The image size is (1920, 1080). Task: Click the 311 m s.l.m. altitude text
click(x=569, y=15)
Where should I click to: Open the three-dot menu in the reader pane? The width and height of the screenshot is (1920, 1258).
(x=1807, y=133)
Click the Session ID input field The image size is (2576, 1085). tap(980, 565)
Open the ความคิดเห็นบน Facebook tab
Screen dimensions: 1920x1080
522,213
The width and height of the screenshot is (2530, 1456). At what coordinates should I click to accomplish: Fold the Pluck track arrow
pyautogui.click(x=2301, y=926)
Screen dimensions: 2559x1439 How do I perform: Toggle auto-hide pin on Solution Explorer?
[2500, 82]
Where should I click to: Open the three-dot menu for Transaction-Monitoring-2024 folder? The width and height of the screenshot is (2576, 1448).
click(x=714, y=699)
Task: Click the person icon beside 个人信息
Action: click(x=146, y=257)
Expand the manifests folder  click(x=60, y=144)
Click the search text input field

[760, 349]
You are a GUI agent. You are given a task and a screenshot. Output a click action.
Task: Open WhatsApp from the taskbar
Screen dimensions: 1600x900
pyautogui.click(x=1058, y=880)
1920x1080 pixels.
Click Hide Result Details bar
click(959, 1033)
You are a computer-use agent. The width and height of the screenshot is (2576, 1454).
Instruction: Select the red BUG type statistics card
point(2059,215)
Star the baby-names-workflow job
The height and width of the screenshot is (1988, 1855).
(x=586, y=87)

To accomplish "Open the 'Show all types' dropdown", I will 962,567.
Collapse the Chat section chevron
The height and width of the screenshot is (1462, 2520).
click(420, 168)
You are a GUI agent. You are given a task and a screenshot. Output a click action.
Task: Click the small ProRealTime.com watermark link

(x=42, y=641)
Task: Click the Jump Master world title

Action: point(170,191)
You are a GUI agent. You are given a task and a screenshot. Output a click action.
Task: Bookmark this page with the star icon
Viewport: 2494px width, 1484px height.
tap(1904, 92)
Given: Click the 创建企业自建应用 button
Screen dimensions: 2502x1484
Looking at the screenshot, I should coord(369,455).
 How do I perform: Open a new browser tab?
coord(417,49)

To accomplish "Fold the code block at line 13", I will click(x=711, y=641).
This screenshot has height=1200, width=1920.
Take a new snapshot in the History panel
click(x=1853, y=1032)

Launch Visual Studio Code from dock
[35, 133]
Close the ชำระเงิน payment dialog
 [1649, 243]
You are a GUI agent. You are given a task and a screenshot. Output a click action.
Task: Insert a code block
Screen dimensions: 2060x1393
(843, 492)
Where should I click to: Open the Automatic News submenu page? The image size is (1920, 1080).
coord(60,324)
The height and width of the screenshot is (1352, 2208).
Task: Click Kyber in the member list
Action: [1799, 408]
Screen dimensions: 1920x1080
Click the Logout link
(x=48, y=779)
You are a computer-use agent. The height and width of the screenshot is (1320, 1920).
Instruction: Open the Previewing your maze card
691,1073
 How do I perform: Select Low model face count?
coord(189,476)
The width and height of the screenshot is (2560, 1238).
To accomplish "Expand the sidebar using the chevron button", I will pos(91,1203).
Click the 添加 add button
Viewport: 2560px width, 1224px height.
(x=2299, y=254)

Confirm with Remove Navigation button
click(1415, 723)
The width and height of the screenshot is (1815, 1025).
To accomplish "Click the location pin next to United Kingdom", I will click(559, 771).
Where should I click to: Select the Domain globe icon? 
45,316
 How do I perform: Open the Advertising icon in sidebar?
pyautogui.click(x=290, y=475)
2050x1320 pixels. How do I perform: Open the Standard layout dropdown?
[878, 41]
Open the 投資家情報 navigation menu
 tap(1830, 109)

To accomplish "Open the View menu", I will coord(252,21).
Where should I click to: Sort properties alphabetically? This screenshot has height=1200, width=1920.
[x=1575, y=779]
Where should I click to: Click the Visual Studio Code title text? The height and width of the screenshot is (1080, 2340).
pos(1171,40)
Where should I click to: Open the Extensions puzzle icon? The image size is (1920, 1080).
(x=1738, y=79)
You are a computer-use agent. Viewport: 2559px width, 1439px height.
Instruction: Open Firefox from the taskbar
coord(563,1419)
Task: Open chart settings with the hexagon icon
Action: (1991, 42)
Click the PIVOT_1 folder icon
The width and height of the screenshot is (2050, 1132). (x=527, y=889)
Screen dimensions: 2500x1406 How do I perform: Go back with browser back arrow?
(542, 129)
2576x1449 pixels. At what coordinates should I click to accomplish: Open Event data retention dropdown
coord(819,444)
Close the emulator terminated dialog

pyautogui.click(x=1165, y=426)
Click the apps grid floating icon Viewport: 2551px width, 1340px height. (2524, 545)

◇ ◇ ◇

> _ACTIVITY_
Given the listing above, print all of it word for word.

> _SOLUTION TO THIS TASK_
The image size is (1920, 1080). Task: Click the 311 m s.l.m. altitude text
click(x=569, y=15)
Where should I click to: Open the three-dot menu in the reader pane? The width and height of the screenshot is (1920, 1258).
(x=1807, y=133)
Click the Session ID input field The image size is (2576, 1085). tap(980, 565)
Open the ความคิดเห็นบน Facebook tab
Screen dimensions: 1920x1080
522,213
The width and height of the screenshot is (2530, 1456). At what coordinates should I click to accomplish: Fold the Pluck track arrow
pyautogui.click(x=2301, y=926)
Screen dimensions: 2559x1439 How do I perform: Toggle auto-hide pin on Solution Explorer?
[2500, 82]
Where should I click to: Open the three-dot menu for Transaction-Monitoring-2024 folder? The width and height of the screenshot is (2576, 1448).
click(x=714, y=699)
Task: Click the person icon beside 个人信息
Action: click(x=146, y=257)
Expand the manifests folder  click(x=60, y=144)
Click the search text input field

[760, 349]
You are a GUI agent. You are given a task and a screenshot. Output a click action.
Task: Open WhatsApp from the taskbar
Screen dimensions: 1600x900
pyautogui.click(x=1058, y=880)
1920x1080 pixels.
Click Hide Result Details bar
click(959, 1033)
You are a computer-use agent. The width and height of the screenshot is (2576, 1454).
Instruction: Select the red BUG type statistics card
point(2059,215)
Star the baby-names-workflow job
The height and width of the screenshot is (1988, 1855).
(x=586, y=87)

To accomplish "Open the 'Show all types' dropdown", I will 962,567.
Collapse the Chat section chevron
The height and width of the screenshot is (1462, 2520).
click(420, 168)
You are a GUI agent. You are given a task and a screenshot. Output a click action.
Task: Click the small ProRealTime.com watermark link

(x=42, y=641)
Task: Click the Jump Master world title

Action: point(170,191)
You are a GUI agent. You are given a task and a screenshot. Output a click action.
Task: Bookmark this page with the star icon
Viewport: 2494px width, 1484px height.
tap(1904, 92)
Given: Click the 创建企业自建应用 button
Screen dimensions: 2502x1484
Looking at the screenshot, I should coord(369,455).
 How do I perform: Open a new browser tab?
coord(417,49)

To accomplish "Fold the code block at line 13", I will click(x=711, y=641).
This screenshot has height=1200, width=1920.
Take a new snapshot in the History panel
click(x=1853, y=1032)

Launch Visual Studio Code from dock
[35, 133]
Close the ชำระเงิน payment dialog
 [1649, 243]
You are a GUI agent. You are given a task and a screenshot. Output a click action.
Task: Insert a code block
Screen dimensions: 2060x1393
(843, 492)
Where should I click to: Open the Automatic News submenu page? The image size is (1920, 1080).
coord(60,324)
The height and width of the screenshot is (1352, 2208).
Task: Click Kyber in the member list
Action: [1799, 408]
Screen dimensions: 1920x1080
Click the Logout link
(x=48, y=779)
You are a computer-use agent. The height and width of the screenshot is (1320, 1920).
Instruction: Open the Previewing your maze card
691,1073
 How do I perform: Select Low model face count?
coord(189,476)
The width and height of the screenshot is (2560, 1238).
To accomplish "Expand the sidebar using the chevron button", I will pos(91,1203).
Click the 添加 add button
Viewport: 2560px width, 1224px height.
(x=2299, y=254)

Confirm with Remove Navigation button
click(1415, 723)
The width and height of the screenshot is (1815, 1025).
To accomplish "Click the location pin next to United Kingdom", I will click(559, 771).
Where should I click to: Select the Domain globe icon? 
45,316
 How do I perform: Open the Advertising icon in sidebar?
pyautogui.click(x=290, y=475)
2050x1320 pixels. How do I perform: Open the Standard layout dropdown?
[878, 41]
Open the 投資家情報 navigation menu
 tap(1830, 109)

To accomplish "Open the View menu", I will coord(252,21).
Where should I click to: Sort properties alphabetically? This screenshot has height=1200, width=1920.
[x=1575, y=779]
Where should I click to: Click the Visual Studio Code title text? The height and width of the screenshot is (1080, 2340).
pos(1171,40)
Where should I click to: Open the Extensions puzzle icon? The image size is (1920, 1080).
(x=1738, y=79)
You are a computer-use agent. Viewport: 2559px width, 1439px height.
Instruction: Open Firefox from the taskbar
coord(563,1419)
Task: Open chart settings with the hexagon icon
Action: (1991, 42)
Click the PIVOT_1 folder icon
The width and height of the screenshot is (2050, 1132). (x=527, y=889)
Screen dimensions: 2500x1406 How do I perform: Go back with browser back arrow?
(542, 129)
2576x1449 pixels. At what coordinates should I click to accomplish: Open Event data retention dropdown
coord(819,444)
Close the emulator terminated dialog

pyautogui.click(x=1165, y=426)
Click the apps grid floating icon Viewport: 2551px width, 1340px height. (2524, 545)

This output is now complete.